For making industrial science and technology fun. GE
 has been touting its industrial applications of science and technology 
to the curious masses for years, whether on its GE Adventure Blog or 
later on its surprisingly artful Tumblr. But now the brand’s push into 
content has gone social in a huge way, with interesting, accessible, and
 artistic content featuring things such as jet engines and 
shipping containers.
 The GE Instagram feed is always fresh, and it’s offering six-second 
science lessons on Vine. CMO Beth Comstock said last year that GE’s 
content marketing gets 30% extra value for every dollar spent. But the 
brand hasn’t forgotten about traditional media: Its fake infomercial for
 the Link smart lightbulb, directed by Tim & Eric’s Tim Heidecker 
and Eric Wareheim and starring an incredibly dapper Jeff Goldblum, was 
one of the funniest ads of the year.
For stylishly showing the bonds between music and sports.
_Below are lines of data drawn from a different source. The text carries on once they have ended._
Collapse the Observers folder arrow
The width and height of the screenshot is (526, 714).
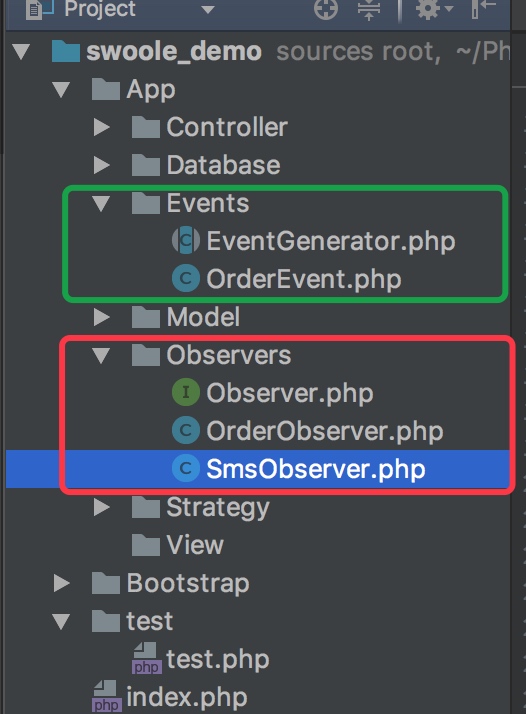click(101, 355)
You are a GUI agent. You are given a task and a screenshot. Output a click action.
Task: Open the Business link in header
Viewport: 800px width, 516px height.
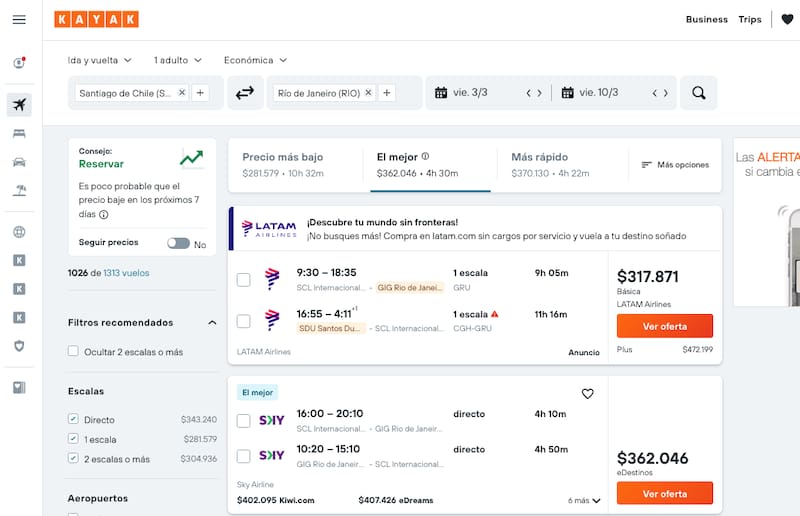(x=706, y=19)
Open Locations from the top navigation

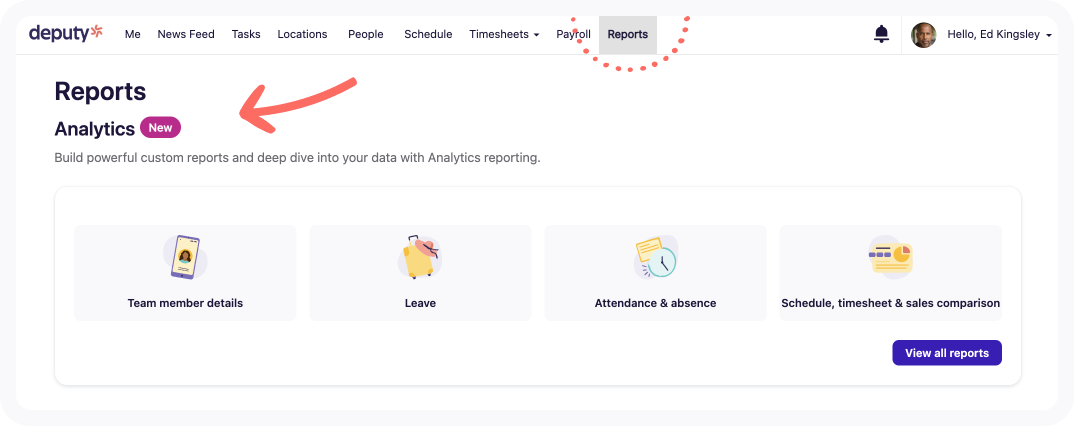302,34
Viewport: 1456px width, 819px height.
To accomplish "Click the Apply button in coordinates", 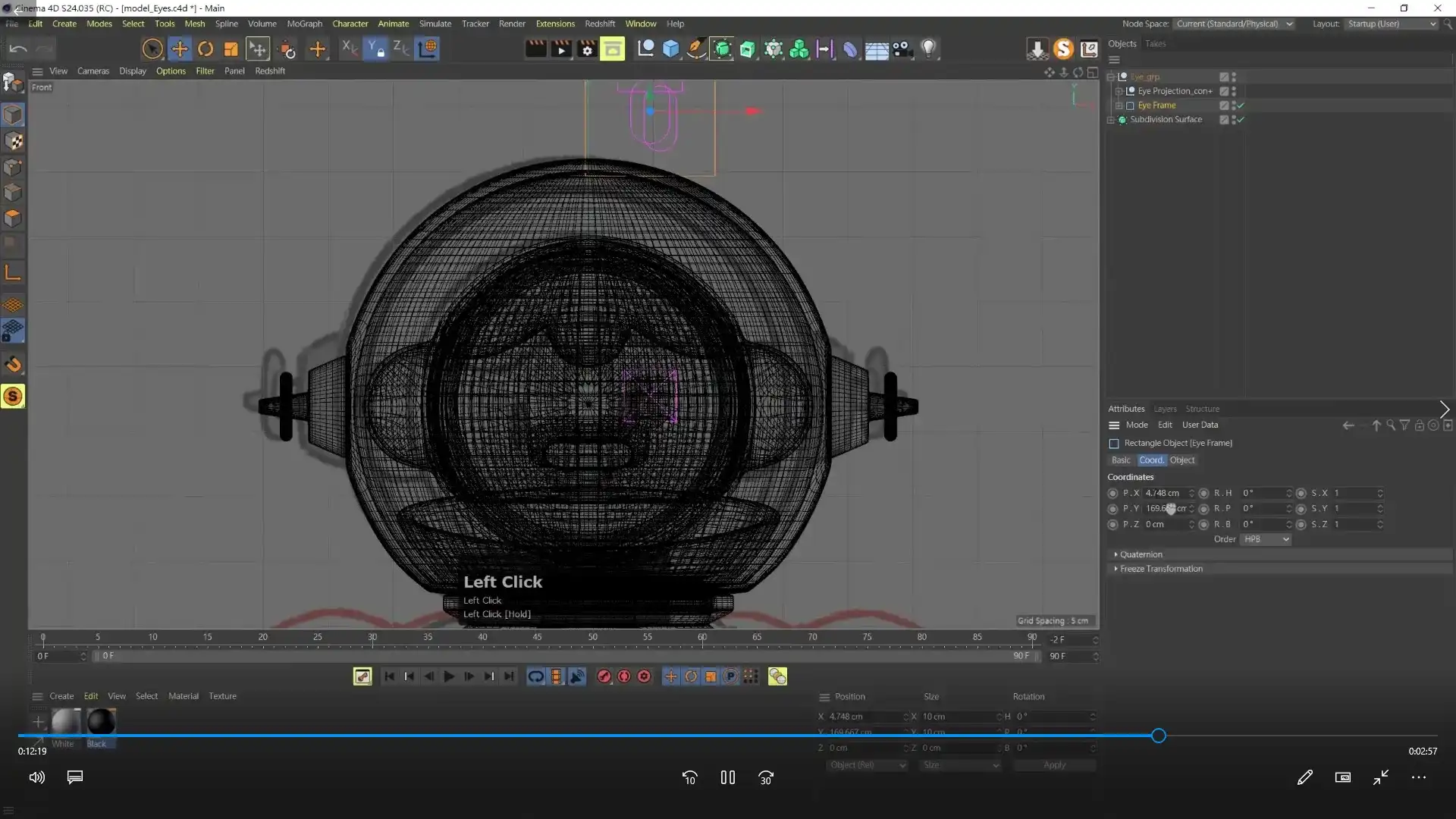I will tap(1054, 765).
 Beats’ headphones grew because of word of mouth, influencers like 
LeBron James, and co-marketing deals with phone makers, car makers, and 
others. Co-founder Jimmy Iovine famously said the company sold half a 
billion worth of product before paying for one ad. Since then, the brand
 has used a 
masterful approach to more traditional marketing
 to maintain its cool, tapping into the bond between sports and music in
 ways that would make even Nike jealous. The brand produced 
emotionally-charged ads starring the NBA’s Kevin Garnett and Barcelona 
FC’s Cesc Fàbregas that quickly went viral, as well as a short film for 
the World Cup that exploded online, essentially stealing the global ad 
show with its inspiring look at the pre-game rituals of a laundry list 
of soccer stars. Brand CMO Omar Johnson says its these close 
relationships with world-class athletes allow the brand to create these 
intimate portraits of the pro sports experience, such as a series of ads
 for LeBron’s return to Ohio, and following Seattle Seahawk Richard 
Sherman to each playoff game on the way to the Super Bowl. 
Read more about Beats' marketing.
For making a mockery of beer advertising. With a 
hearty mix of self-deprecating humor and wink-wink swipes at advertising
 culture, Newcastle has become one of the coolest brands without 
boasting or braggadocio. It started down this path with agency Droga5 in
 2013 but really hit its stride last year. It made the best ad of the 
2014 Super Bowl—a spot featuring Anna Kendrick being disappointed that 
she was cast in a Super Bowl commercial, only to learn the brand doesn’t
 have the budget for one. (It was shown online only.) Newcastle’s 
award-winning "If We Made It" campaign was a playful jab at American 
beer marketing, while its Independence Day "If We Won" campaign showed 
comedian Stephen Merchant rhapsodizing on what America would be like if 
the Britons won the Revolutionary War. The brand also mocked 
user-generated content campaigns by asking people for their mediocre 
travel photos, and offering to pay people to follow the brand on 
Twitter. And for 2015’s Super Bowl, it used Aubrey Plaza to recruit 
other smaller brands (with equally small ad budgets) to form a "Band of 
Brands" and pool their money to buy some ad space during the big game.